Bisnis.com, JAKARTA - Pelaku usaha ritel menyuarakan keberatan atas pemberlakuan bea masuk tindak pengamanan (BMTP) atau safeguard atas 134 pos tarif produk pakaian dan aksesori. Kebijakan ini dinilai bakal berimbas pada pemulihan industri ritel dan mengurangi daya tarik wisata belanja Tanah Air.
Ketua Umum Asosiasi Pengusaha Ritel Merek Global Indonesia (Apregindo) Handaka Santosa pengenaan safeguard sejatinya memiliki tujuan baik untuk melindungi industri lokal. Namun dia mengkritisi regulasi yang tidak secara spesifik menyasar produk impor yang menjadi pesaing produk lokal.
“Kendalanya sebetulnya pelaksanaannya tidak tepat karena tidak menyasar langsung [produk] apa yang berpotensi menjadi pesaing produk lokal," kata Handaka kepada, Jumat (19/11/2021).
Dia menjelaskan bahwa impor produk garmen terdiri atas dua jenis, yakni impor garmen yang dilakukan secara massal dengan harga murah dan impor garmen produk bermerk seperti Gucci, Chanel, Uniqlo, Mango, dan H&M.
“Kalau barang bermerek sebenarnya tidak gampang untuk diimpor masuk ke suatu negara seperti garmen murah tadi. Harusnya yang dihambat itu yang garmen masal. Namun peraturannya dikenakan ke semua. Tentunya menimbulkan akibat negatif,” kata dia
Handaka yang juga menjabat sebagai CEO SOGO menilai kebijakan ini bisa menyebabkan harga barang bermerek lebih mahal dan kurang kompetitif dibandingkan dengan harga di negara tetangga, misalnya Singapura. Kondisi tersebut, lanjutnya, bisa mengganggu upaya menarik konsumen asing.
Baca Juga
“Garmen impor merek global bukanlah pesaing, melainkan pelengkap produk lokal.
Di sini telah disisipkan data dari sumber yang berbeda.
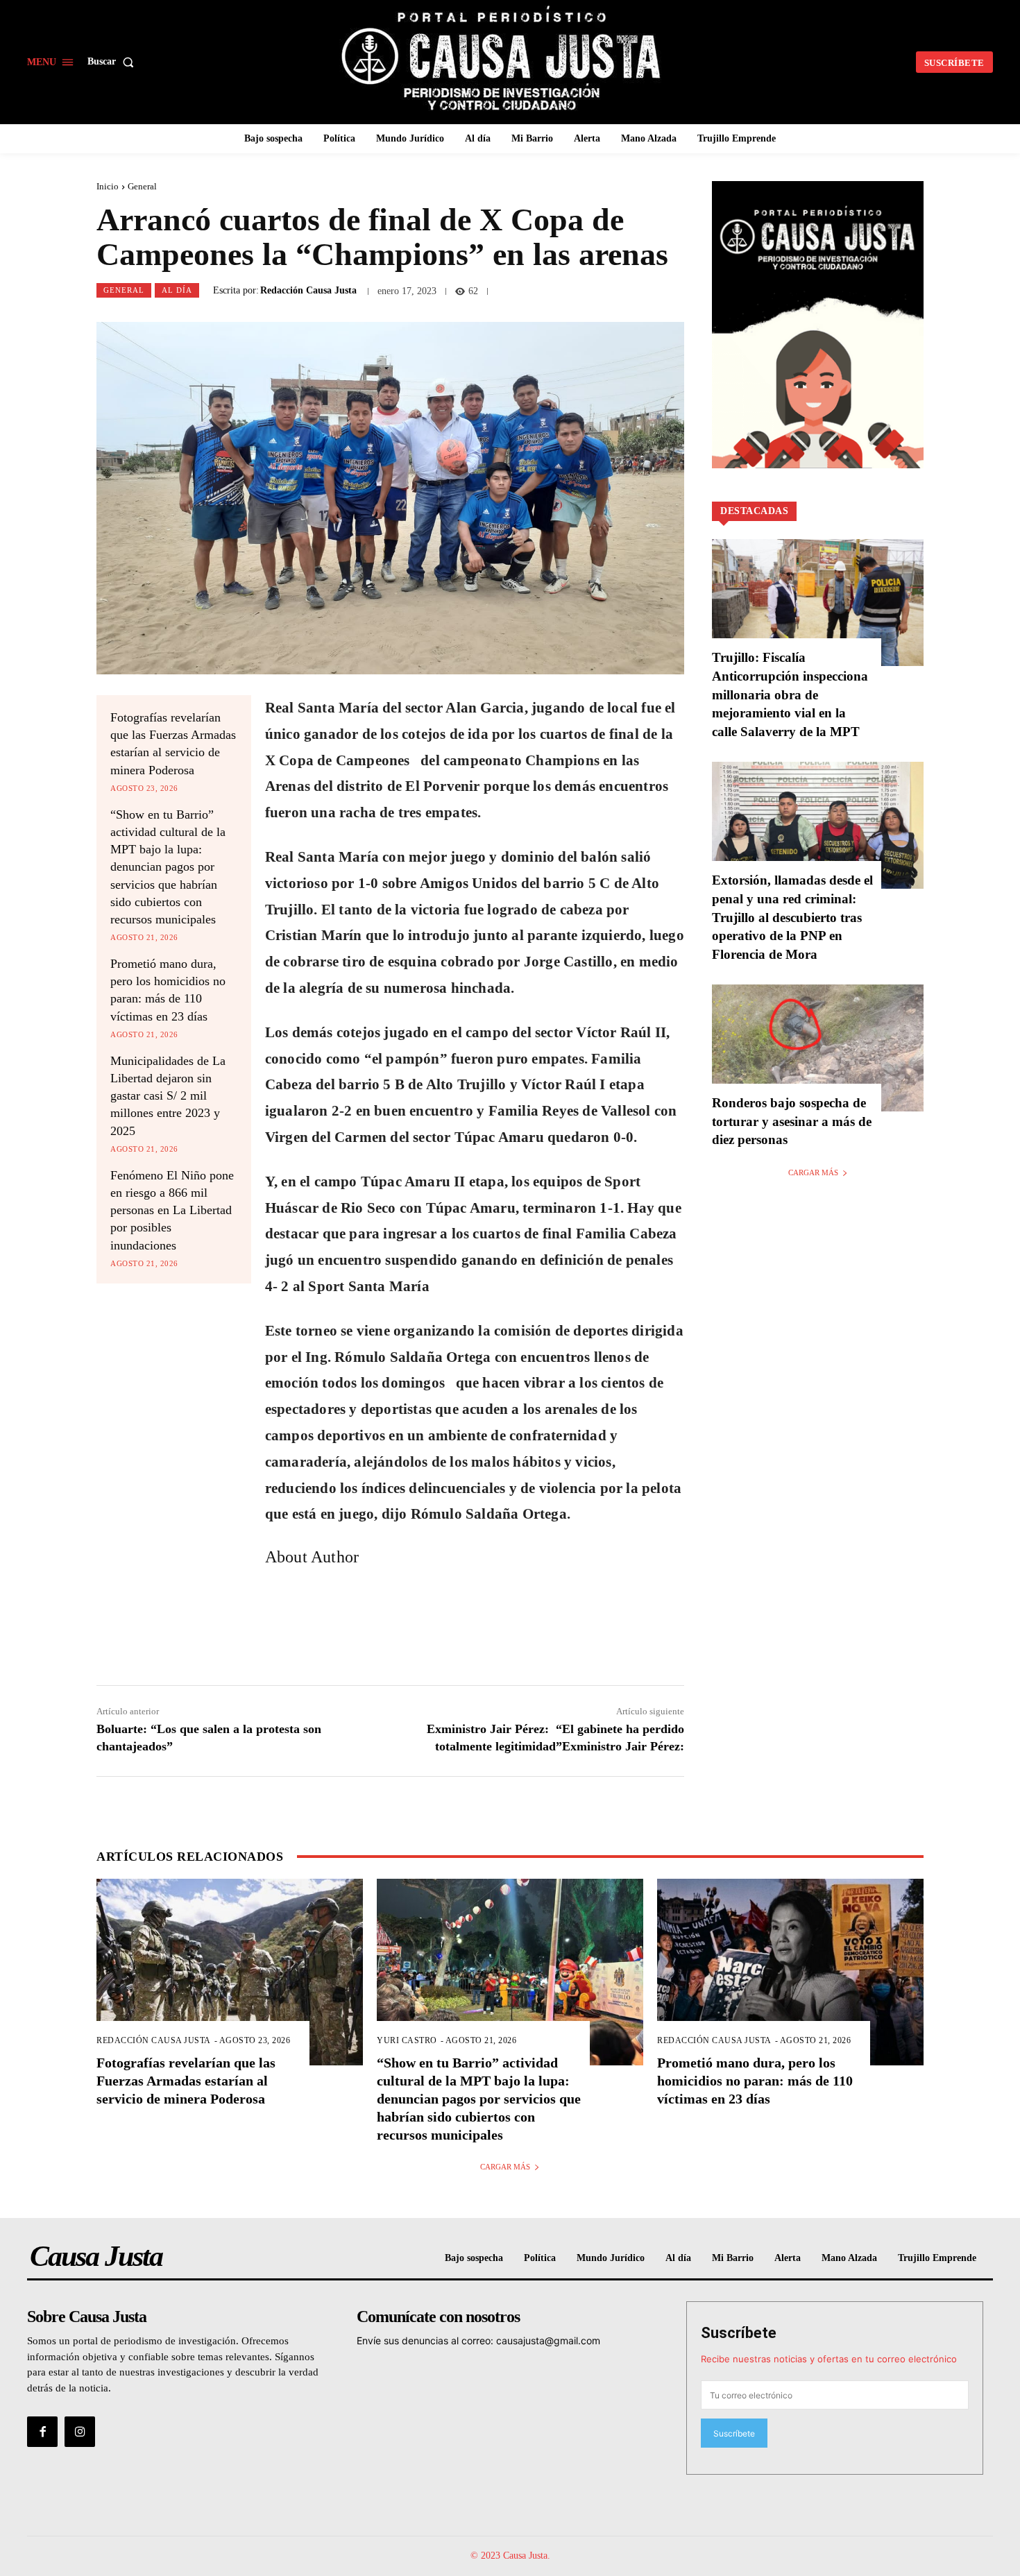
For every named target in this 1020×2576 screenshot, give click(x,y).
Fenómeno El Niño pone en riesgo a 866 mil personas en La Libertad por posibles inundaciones (172, 1210)
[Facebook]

Produk yang kami tawarkan memiliki konsep dan gaya yang berbeda,” tambahnya.
Sebelum implementasi BMTP, Handaka mengatakan barang garmen bermerek juga sudah terkena bea masuk sebesar 25 persen, PPN 10 persen, PPh impor 7,5-10 persen, hingga biaya surveyor 1-2 persen.
“Tanpa BMTP saja sudah ada biaya tambahan 45 persen, dengan BMTP bisa sampai 70 persen bagaimana turis tidak belanja ke Singapura, Thailand, Malaysia? Ini juga akan meningkatkan tren jasa penitipan yang bisa mengurangi potensi devisa dari PPN Impor, PPN Ritel, dan juga PPh Badan,” kata dia.
Handaka mengemukakan bahwa sektor ritel yang menjadi salah satu penyokong konsumsi domestik masih merasakan pukulan akibat Covid-19. Sebagai sektor yang menyasar konsumen kelas menengah ke atas, kebijakan ini dikhawatirkan bakal menggerus potensi penerimaan.
BMTP pada 134 pos tarif tercatat dikenakan untuk importasi dari semua negara. Namun, regulasi ini mengecualikan safeguard pada produk pakaian dan aksesori pakaian segmen headwear dan neckwear yang diproduksi dari negara yang tercantum dalam lampiran beleid.
Terdapat 122 negara yang masuk dalam daftar pengecualian, di antaranya adalah India, Bangladesh, dan Vietnam. Adapun China tidak termasuk dalam negara yang dikecualikan.